Selected extract:
##########
BUG: Improve package from PurlDB fails due to parameter in PURL
Describe the bug
Working with DejaCode in a build of https://github.com/aboutcode-org/dejacode/commit/925d4045897da9d7b3de98b8ff3eda3c75b6833d I noticed that several Python package where not being assigned download URLs when using "Improve Package from PurlDB". The product was created by importing an SBOM and the populate_purldb pipeline was manually added in ScanCode.io on the project that was imported.
The following was noticed when checking the package that did not get assigned:
- The tab for PurlDB was greyed-out, indicating that no matching package was found
- Searching for the package name in DejaCode revealed several entries, but all of them with a parameter for the filename attached to the PURL
Examples:
- PURL of package in product:
pkg:pypi/[email protected] - Entries in PurlDB:
pkg:pypi/[email protected]?file_name=boto3-1.37.26-py3-none-any.whlpkg:pypi/[email protected]?file_name=boto3-1.37.26.tar.gz
It seems like there are multiple potential files that could be referenced by the PURL and the mapping is unclear or DejaCode only considers exact matches without considering parameters. This seems to be an issue if different distribution formats or target platforms / processor architectures exist?
To Reproduce Steps to reproduce the behavior:
- Deploy DejaCode, ScanCode.io, and PurlDB
- Create a product
- Import an SBOM containing package from pypi, such as boto3
- Run
populate_purldbin ScanCode.io for the SBOM - Use
Improve Package from PurlDBand notice that some packages still do not have a download URL - Check that there are entries in the PurlDB but they do not get matched to the package
Expected behavior If entries for the package exist, then DejaCode should be able to assign the download URL and other metadata to the package.
Screenshots
Context (OS, Browser, Device, etc.): n.a.
This might as well be an issue on the PurlDB side, but it seems to me that technically the entries are correct so it should be on DejaCode's side to correctly apply them. I can see why this is currently not working and there might not be a correct solution if the mapping is not clear based on just the PURL. However, there also does not seem to be a way to manually fix the association in DejaCode, unless I'm mistaken
@ghsa-retrieval Thanks for reporting this with such great details 👍
A solution was implemented in https://github.com/aboutcode-org/dejacode/pull/308 is available in the latest main branch and the new v5.3.0 release.
From https://github.com/aboutcode-org/dejacode/pull/308:
The recent changes included in #304 were a bit too restrictive in the PURL comparison. This PR excludes the PURL qualifiers and subpaths for the PURL comparison when matching data returned by the PURLDB.
- Those 2 PurlDB entries will now be available in the PurlDB tab.
##########
Information supplied:

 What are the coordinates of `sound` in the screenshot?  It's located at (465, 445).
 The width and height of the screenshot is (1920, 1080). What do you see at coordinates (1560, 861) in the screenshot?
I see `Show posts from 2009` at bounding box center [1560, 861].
##########
Answer these about the bug report on PurlDB matching:
1. Which pipeline was manually added in ScanCode.io on the imported project?
2. Which release includes the fix?
3. What does the fix exclude from the PURL comparison when matching PurlDB data?
Answer from the bug report alone, not the material.

Response to the exercise:
1. populate_purldb
2. v5.3.0
3. The PURL qualifiers and subpaths